━━ Page text

Adding the LoRA Node Experimental Platform was the first task that needed to be done. In the arduino core for the stm32 we neede to edit a few files and add the board definition, to be ready to go. After some errors and unexpected software behaviour we got the template running and could start coding the first few lines.
On thing you normally don't care about is the way the mcu gernerates the clock. On the older AVR chips you had a crystal and thats it. On the more recent mcus you have more options to gernate the mcu main clock, often from internal PLL / FLL sources or high speed internal RC oscillators. We choose to use the internal clock sources, as those are not really great for freqnecy stability, but good enough to get us going. Also we are able to change the clockspeed during runtime so we can run at low rates if we need to safe power or get to higer ones if we need more processing power. As a default we have choosen 8Mhz for the core and peripherals, as this will reduce power consumption and is fast enoigh to process the LoRa stack.

━━━━

* Check your understanding:
(1) Reproduce the LoRa node write-up between "On thing you" and "the LoRa stack.", inclusive, substituting "resonator" for "crystal".
(2) Resume the LoRa node write-up after its final sentence.
None of the records is needed.

━━ Record set

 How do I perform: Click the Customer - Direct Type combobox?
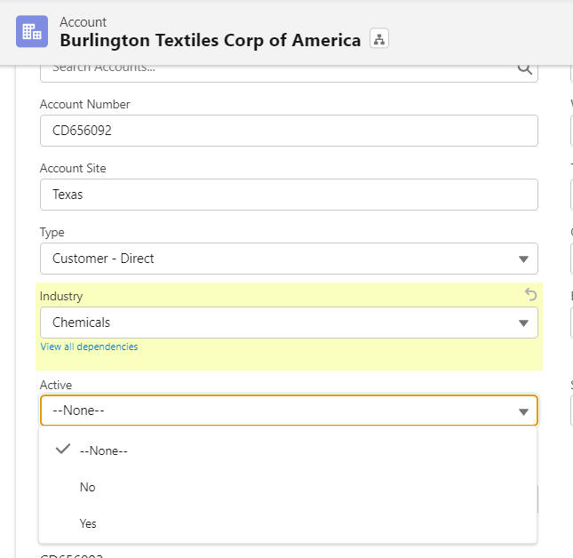point(275,259)
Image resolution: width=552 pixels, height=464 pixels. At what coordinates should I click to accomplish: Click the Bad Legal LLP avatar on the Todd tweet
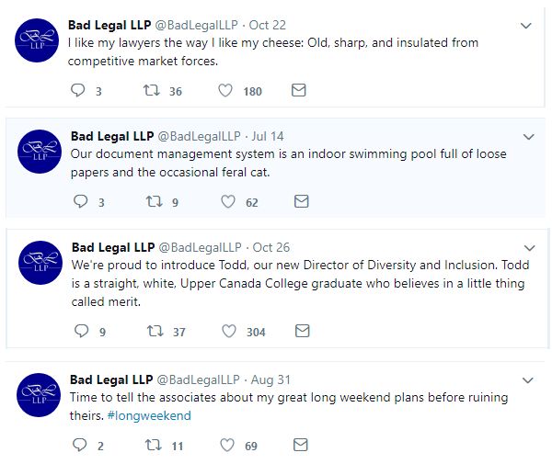click(x=40, y=264)
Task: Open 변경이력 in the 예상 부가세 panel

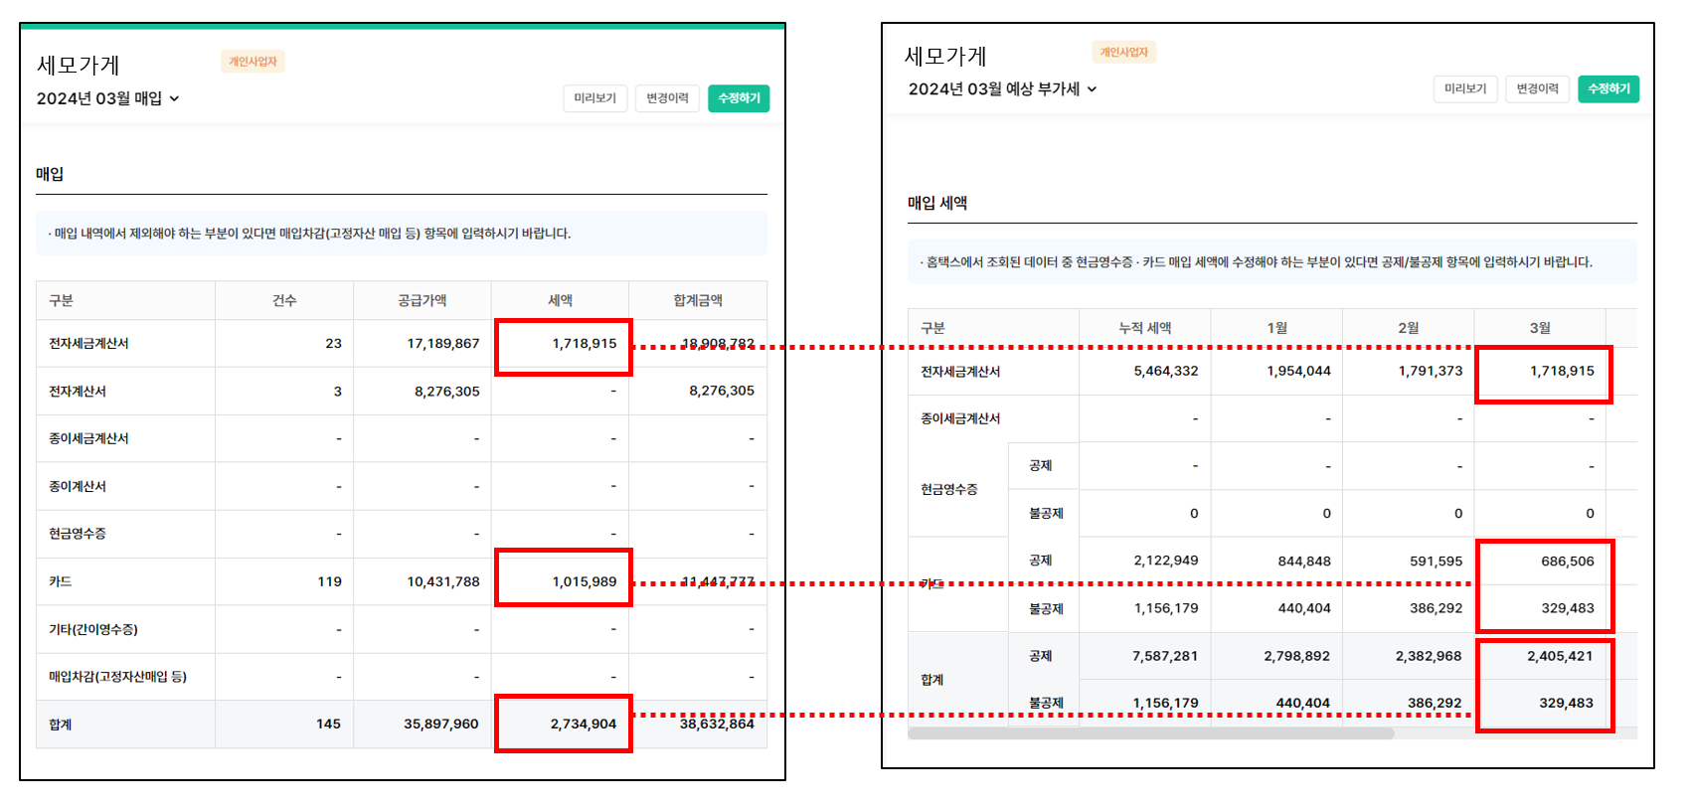Action: pyautogui.click(x=1537, y=88)
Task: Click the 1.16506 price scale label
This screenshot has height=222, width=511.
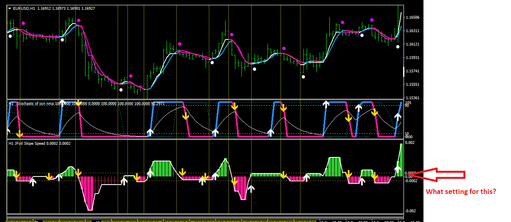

━━━━

* Answers given:
(1)
On thing you normally don't care about is the way the mcu gernerates the clock. On the older AVR chips you had a resonator and thats it. On the more recent mcus you have more options to gernate the mcu main clock, often from internal PLL / FLL sources or high speed internal RC oscillators. We choose to use the internal clock sources, as those are not really great for freqnecy stability, but good enough to get us going. Also we are able to change the clockspeed during runtime so we can run at low rates if we need to safe power or get to higer ones if we need more processing power. As a default we have choosen 8Mhz for the core and peripherals, as this will reduce power consumption and is fast enoigh to process the LoRa stack.

(2)
The challanges ahead is to potimize power consumption and also to initilaize all componets in a usable way. As this is project specific, have a look at the LoRa Switch with state feedback, as this shows how to use the LoRa Stack in RAW mode to do some peer to peer communication.
We have now PCB V3.1 ready. Changes were done mainly to get the compleate secondary SPI to the spare pins and also to optimize some parts in the power input. The TI Loadswitch has been exchanged by a pin compatible "ideal" diode which will give us reverse current protection and will also enable the Board to run form two power supplys with one serving as backup.
As we don't have a crystal as main clock surce but depend on the internal ones we added a 32.768kHz oscillator for the RTC domain. This one can be placed optionally and has be used in the DS1302 High precision RTC . Wih a few uA of current we gain UARTs that can be clock from the crystal and also we gain a RTC that can wake the MCU after a given timeframe from sleep.
Last but not least, we squeezed two leds ( one red and one green ) on the board to give the chance to signel some kind of status. For this we used PA15 and PB3. These Pins are also on the pinheader as JTDO and JTDI.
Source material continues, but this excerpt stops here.